_Input data_.

——————

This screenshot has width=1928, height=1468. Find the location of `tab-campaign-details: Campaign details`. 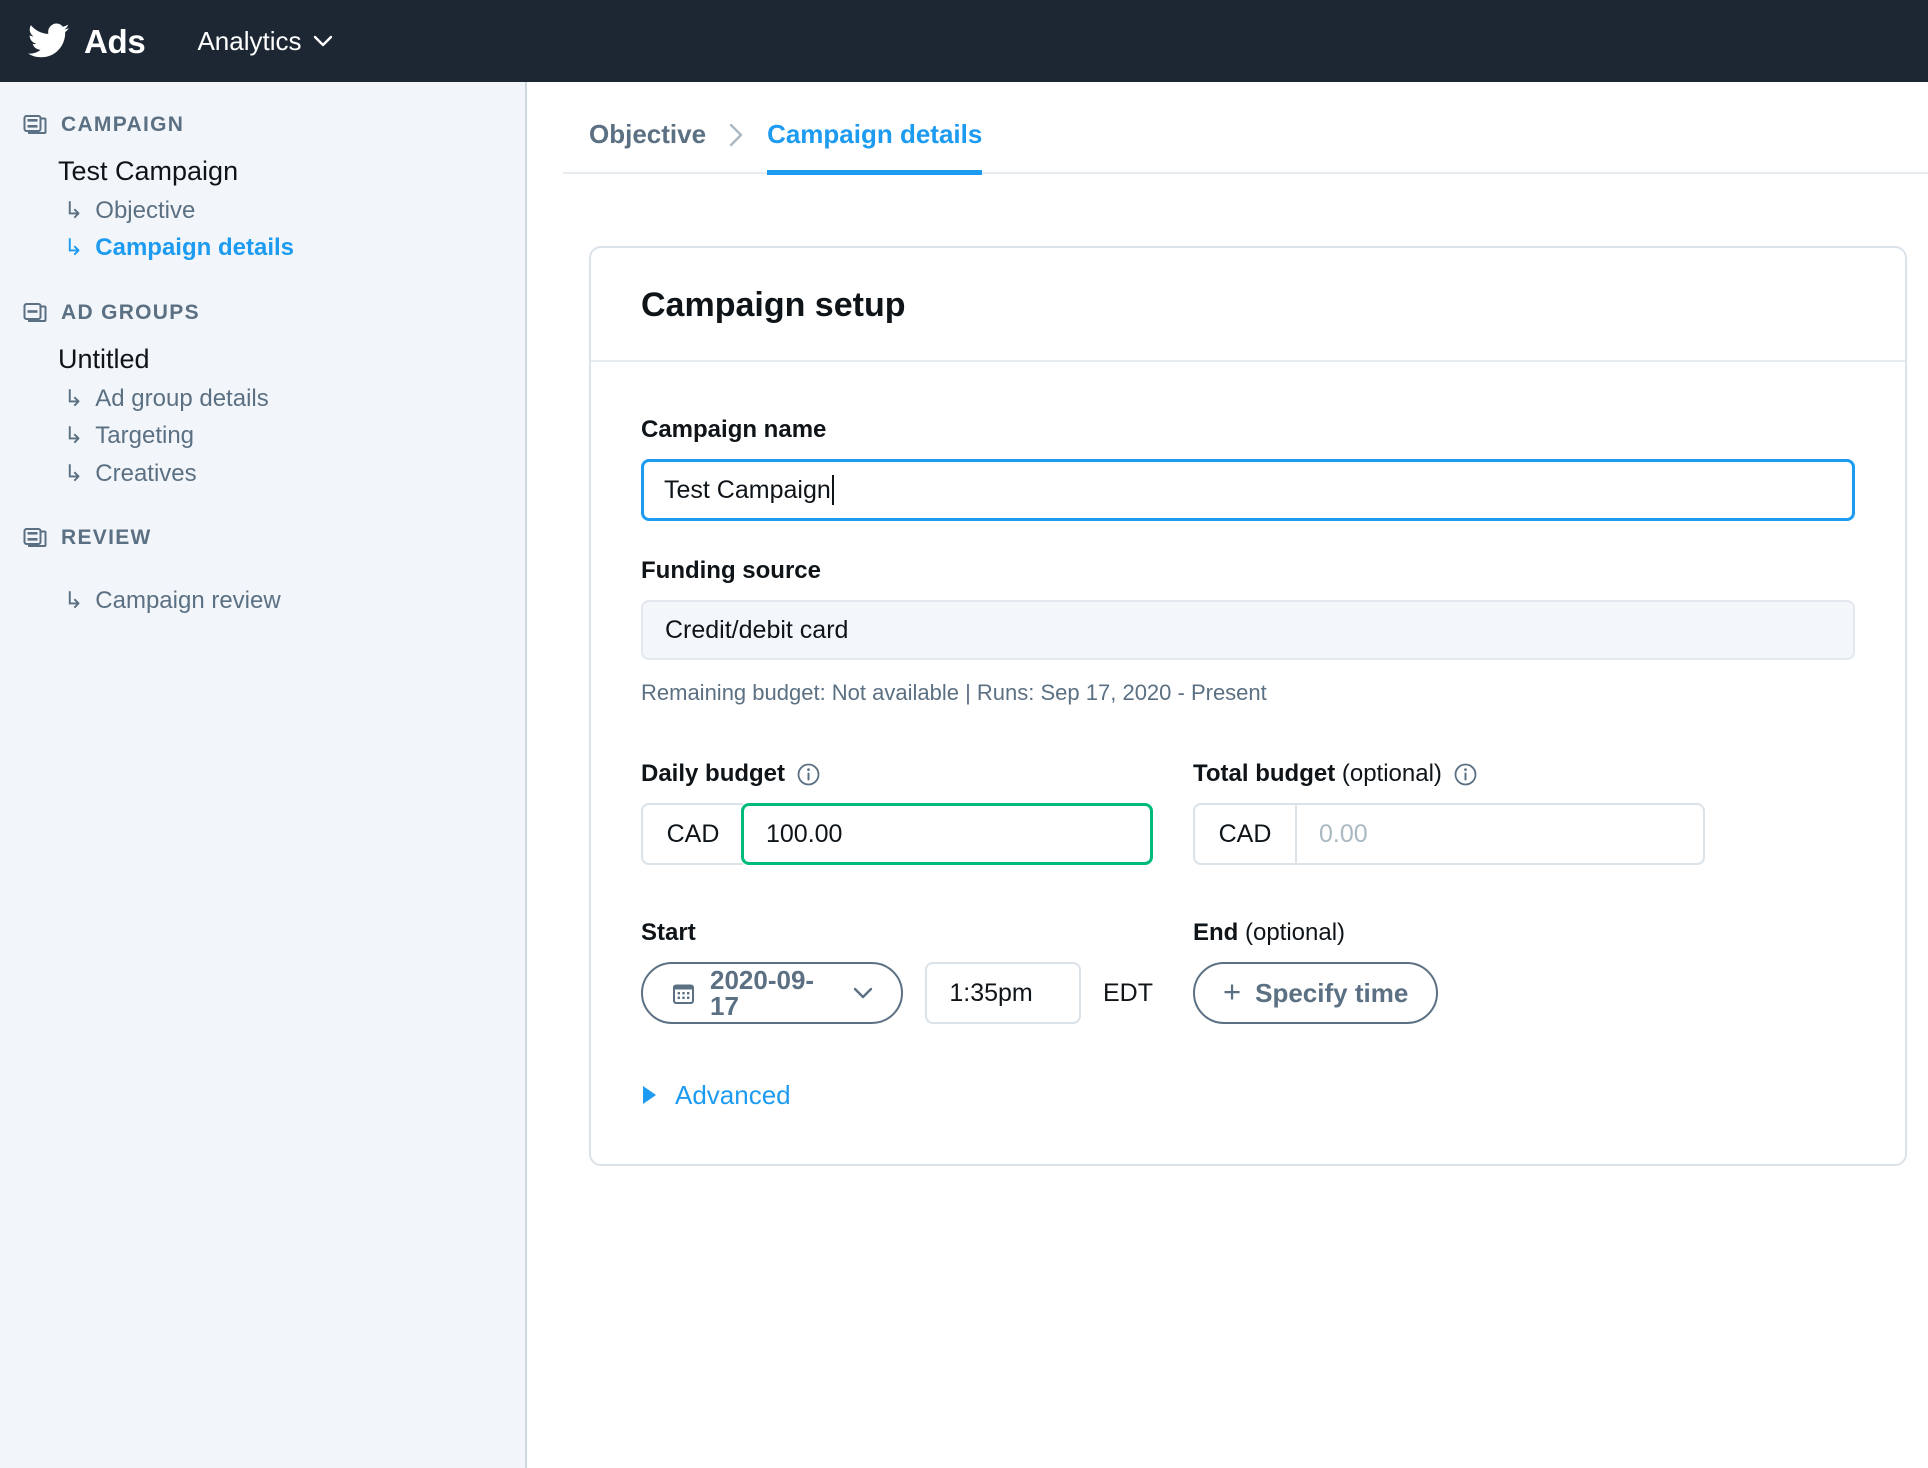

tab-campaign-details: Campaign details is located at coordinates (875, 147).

——————

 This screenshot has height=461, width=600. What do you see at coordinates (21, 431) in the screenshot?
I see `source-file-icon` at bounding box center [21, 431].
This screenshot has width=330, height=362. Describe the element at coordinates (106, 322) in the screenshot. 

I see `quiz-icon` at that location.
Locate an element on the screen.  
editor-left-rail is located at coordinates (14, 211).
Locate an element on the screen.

——————

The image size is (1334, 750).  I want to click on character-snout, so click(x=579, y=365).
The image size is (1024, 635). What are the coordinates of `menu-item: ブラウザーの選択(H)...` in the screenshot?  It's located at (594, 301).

——————

_Job_. Copy the listing above exactly, from the line with "This screenshot has width=1928, height=1468." to the line with "tab-campaign-details: Campaign details is", leaving out the pictures.

_Response below_.
This screenshot has width=1928, height=1468. Find the location of `tab-campaign-details: Campaign details`. 

tab-campaign-details: Campaign details is located at coordinates (875, 147).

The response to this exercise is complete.